TO DO: Can you rewrite the data below, changing every "Image resolution" to "Screenshot size" and leaving everything else unchanged?
┌──
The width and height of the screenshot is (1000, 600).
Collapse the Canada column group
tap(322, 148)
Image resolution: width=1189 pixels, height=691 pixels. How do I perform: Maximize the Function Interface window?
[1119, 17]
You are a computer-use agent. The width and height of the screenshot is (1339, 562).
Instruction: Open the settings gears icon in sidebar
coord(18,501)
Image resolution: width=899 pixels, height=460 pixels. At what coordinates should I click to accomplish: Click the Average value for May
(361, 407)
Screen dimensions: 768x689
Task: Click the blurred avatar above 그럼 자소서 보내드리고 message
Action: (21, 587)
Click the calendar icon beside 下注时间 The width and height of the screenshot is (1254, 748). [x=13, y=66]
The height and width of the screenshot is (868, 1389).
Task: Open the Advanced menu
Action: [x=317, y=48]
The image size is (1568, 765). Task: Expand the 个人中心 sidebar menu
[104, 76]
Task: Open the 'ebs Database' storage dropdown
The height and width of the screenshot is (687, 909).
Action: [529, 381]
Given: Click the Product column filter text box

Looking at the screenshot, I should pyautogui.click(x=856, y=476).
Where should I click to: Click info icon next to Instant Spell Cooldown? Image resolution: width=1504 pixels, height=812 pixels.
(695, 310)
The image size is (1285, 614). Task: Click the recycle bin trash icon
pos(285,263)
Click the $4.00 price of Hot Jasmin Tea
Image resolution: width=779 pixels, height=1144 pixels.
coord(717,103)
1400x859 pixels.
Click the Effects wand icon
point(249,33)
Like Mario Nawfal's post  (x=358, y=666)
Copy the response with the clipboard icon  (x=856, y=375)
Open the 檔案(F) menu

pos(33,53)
└──
COMPLETED TASK:
The width and height of the screenshot is (1000, 600).
Collapse the Canada column group
tap(322, 148)
Screenshot size: width=1189 pixels, height=691 pixels. How do I perform: Maximize the Function Interface window?
[1119, 17]
You are a computer-use agent. The width and height of the screenshot is (1339, 562).
Instruction: Open the settings gears icon in sidebar
coord(18,501)
Screenshot size: width=899 pixels, height=460 pixels. At what coordinates should I click to accomplish: Click the Average value for May
(361, 407)
Screen dimensions: 768x689
Task: Click the blurred avatar above 그럼 자소서 보내드리고 message
Action: (21, 587)
Click the calendar icon beside 下注时间 The width and height of the screenshot is (1254, 748). [x=13, y=66]
The height and width of the screenshot is (868, 1389).
Task: Open the Advanced menu
Action: [x=317, y=48]
The image size is (1568, 765). Task: Expand the 个人中心 sidebar menu
[104, 76]
Task: Open the 'ebs Database' storage dropdown
The height and width of the screenshot is (687, 909).
Action: [529, 381]
Given: Click the Product column filter text box

Looking at the screenshot, I should pyautogui.click(x=856, y=476).
Where should I click to: Click info icon next to Instant Spell Cooldown? Screenshot size: width=1504 pixels, height=812 pixels.
(695, 310)
The image size is (1285, 614). Task: Click the recycle bin trash icon
pos(285,263)
Click the $4.00 price of Hot Jasmin Tea
Screenshot size: width=779 pixels, height=1144 pixels.
coord(717,103)
1400x859 pixels.
Click the Effects wand icon
point(249,33)
Like Mario Nawfal's post  (x=358, y=666)
Copy the response with the clipboard icon  (x=856, y=375)
Open the 檔案(F) menu

pos(33,53)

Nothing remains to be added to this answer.